JMP: Em relação ao que você denominou "Estados Psicóides", os "filtros" ou "prismas caracteriológicos" têm a ver com o que antigamente se chamava "patoplastia"?

Gustavo: Sim, mas até certo ponto. O conceito de `patoplastia' correspondia, tradicionalmente, a achados fenomenológicos complementares algo discordantes da patologia de base, ou seja, havia o registro clínico de manifestações psicopatológicas secundárias que, de algum modo, destoavam daquelas oriundas da nosologia primária. Consistiam em registros fenomenológicos fortuitos e casuais, praticamente intuitivos e acessórios, desprovidos de nexo teórico bem fundamentado com o transtorno psiquiátrico principal. Ao contrário, o que venho propondo é um modelo teórico específico pautado na simultaneidade, ao invés de complementaridade. Assim, em minha concepção, a morfologia fenomenológica final de muitos quadros clínicos, principalmente de transtornos afetivos, corresponde ao desencadeamento simultâneo de dois mecanismos fisiopatológicos distintos mas que se entrelaçam e amalgamam, ou seja, o "morbus" primário, transtorno de base e o "morbus" secundário, equivalente à exacerbação ou ampliação do transtorno e (ou) traços caracterológicos ("filtro caracterológico"). Dessa maneira, creio que tal modelo teórico pode ser útil na prática clínica cotidiana, principalmente no que se refere aos quadros psicóticos atípicos, desde que o médico poderá entender e até prever a morfologia fenomenológica final que se apresenta em muitos casos.

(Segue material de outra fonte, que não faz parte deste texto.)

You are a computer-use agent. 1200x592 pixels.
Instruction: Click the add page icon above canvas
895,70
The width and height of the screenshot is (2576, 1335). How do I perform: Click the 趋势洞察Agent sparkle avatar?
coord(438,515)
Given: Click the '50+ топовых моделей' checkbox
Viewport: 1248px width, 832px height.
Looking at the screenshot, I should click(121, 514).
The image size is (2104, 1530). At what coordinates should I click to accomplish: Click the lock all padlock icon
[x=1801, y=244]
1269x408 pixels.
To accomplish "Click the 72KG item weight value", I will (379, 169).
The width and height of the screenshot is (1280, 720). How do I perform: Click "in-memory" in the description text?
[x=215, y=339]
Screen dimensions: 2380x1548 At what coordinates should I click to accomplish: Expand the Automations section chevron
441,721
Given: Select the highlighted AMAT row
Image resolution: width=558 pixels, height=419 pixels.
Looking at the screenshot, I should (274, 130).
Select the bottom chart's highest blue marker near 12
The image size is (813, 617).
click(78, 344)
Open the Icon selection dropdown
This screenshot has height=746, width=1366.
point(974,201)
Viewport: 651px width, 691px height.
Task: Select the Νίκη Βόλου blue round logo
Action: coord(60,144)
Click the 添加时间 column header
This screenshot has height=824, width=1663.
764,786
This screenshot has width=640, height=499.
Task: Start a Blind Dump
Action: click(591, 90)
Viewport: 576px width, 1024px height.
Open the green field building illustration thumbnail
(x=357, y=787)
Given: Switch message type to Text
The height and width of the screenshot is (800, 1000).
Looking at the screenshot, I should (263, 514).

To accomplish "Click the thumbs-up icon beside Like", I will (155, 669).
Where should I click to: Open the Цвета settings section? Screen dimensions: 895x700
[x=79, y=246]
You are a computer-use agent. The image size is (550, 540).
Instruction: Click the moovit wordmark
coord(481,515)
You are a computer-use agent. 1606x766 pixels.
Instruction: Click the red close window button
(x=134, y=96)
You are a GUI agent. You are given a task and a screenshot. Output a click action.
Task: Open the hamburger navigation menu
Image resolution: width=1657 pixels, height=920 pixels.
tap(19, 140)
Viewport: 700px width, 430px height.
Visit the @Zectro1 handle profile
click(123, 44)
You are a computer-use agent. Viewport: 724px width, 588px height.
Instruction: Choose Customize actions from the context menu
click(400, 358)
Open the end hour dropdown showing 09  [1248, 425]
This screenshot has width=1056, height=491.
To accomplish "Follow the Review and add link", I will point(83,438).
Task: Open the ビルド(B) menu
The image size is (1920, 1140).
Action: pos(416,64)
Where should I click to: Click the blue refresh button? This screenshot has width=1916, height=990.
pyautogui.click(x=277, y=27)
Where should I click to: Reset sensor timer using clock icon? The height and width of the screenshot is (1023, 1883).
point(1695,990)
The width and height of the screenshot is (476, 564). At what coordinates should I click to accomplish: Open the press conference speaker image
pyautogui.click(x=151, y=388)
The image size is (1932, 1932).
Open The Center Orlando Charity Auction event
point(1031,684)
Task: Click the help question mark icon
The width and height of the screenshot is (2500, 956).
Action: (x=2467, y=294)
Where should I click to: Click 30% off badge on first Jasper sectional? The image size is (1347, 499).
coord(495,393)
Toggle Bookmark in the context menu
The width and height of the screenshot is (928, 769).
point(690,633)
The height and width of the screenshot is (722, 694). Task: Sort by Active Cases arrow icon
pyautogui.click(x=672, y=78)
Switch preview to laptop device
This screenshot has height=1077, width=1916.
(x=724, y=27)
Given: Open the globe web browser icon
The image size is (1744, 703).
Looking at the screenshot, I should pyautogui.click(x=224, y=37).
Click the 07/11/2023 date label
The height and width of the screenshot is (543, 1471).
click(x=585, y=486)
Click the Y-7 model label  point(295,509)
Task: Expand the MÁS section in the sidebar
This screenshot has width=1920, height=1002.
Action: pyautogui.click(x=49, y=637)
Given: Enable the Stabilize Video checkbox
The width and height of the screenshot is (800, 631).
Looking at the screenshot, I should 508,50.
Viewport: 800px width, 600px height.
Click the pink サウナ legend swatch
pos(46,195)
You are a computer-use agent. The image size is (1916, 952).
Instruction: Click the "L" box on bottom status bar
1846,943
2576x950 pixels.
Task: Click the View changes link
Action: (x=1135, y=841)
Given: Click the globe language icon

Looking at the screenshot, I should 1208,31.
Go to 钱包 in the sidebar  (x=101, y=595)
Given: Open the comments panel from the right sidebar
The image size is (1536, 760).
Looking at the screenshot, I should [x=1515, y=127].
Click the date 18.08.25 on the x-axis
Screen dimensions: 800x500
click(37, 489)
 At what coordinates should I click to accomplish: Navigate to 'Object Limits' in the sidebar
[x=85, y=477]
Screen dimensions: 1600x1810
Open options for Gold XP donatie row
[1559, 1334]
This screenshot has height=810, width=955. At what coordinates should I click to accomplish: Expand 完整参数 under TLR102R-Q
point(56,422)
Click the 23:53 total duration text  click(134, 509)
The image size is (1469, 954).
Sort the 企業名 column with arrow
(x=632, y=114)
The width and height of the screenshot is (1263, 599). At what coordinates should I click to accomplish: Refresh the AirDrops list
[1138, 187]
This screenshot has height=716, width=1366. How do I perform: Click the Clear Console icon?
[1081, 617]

JMP: Você casou-se "n" vezes. Afinal, essa experiência o fez ficar contra ou a favor do casamento?

Gustavo: Oscar Wilde dizia que os homens se casam por cansaço, as mulheres por curiosidade e ambos ficam decepcionados. Embora ele possa ter razão, é também certo que todos nós perseguimos, incansável e curiosamente, essa tal quimera chamada felicidade, tão distante quanto um nebuloso horizonte inatingível. E viva o casamento!